━━━━━ Data to process ━━━━━
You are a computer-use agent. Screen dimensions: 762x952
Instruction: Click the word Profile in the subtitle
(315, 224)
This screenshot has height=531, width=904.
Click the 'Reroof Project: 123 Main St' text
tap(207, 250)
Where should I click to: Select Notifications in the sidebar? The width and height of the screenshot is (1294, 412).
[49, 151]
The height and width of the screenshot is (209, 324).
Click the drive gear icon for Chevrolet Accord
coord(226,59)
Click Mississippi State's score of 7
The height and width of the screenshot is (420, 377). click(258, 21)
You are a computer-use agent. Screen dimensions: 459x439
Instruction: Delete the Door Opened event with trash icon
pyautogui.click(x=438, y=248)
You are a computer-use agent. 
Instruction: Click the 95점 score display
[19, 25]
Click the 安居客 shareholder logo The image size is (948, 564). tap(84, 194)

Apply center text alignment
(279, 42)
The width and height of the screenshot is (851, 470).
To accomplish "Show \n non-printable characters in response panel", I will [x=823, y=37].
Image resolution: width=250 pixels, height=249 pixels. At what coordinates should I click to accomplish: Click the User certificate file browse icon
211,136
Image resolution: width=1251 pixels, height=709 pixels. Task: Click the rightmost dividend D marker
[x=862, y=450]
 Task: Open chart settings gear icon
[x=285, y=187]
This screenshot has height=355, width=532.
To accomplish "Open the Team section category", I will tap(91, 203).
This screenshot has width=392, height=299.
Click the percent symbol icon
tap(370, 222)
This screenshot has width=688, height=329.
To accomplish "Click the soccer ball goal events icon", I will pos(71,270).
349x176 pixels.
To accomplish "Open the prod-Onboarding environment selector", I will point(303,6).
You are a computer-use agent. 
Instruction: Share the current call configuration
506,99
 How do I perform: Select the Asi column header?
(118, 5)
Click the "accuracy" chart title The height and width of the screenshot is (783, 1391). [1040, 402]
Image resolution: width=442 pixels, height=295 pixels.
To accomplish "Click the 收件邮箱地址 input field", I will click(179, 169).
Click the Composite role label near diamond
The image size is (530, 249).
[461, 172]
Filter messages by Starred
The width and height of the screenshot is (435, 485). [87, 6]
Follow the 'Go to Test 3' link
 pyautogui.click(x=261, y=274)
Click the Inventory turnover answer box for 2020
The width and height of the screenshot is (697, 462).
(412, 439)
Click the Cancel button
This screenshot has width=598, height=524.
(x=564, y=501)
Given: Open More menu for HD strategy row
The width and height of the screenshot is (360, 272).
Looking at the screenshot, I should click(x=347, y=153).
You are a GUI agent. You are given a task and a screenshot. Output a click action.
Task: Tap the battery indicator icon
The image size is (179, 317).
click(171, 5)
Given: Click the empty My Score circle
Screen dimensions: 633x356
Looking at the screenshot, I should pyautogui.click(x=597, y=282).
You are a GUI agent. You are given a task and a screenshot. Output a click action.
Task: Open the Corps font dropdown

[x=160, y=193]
━━━━━
# What is being asked:
What lines above contain the string "computer"? Copy all of them.

# Your response:
You are a computer-use agent. Screen dimensions: 762x952
You are a computer-use agent. Screen dimensions: 459x439
You are a computer-use agent. 
You are a computer-use agent. 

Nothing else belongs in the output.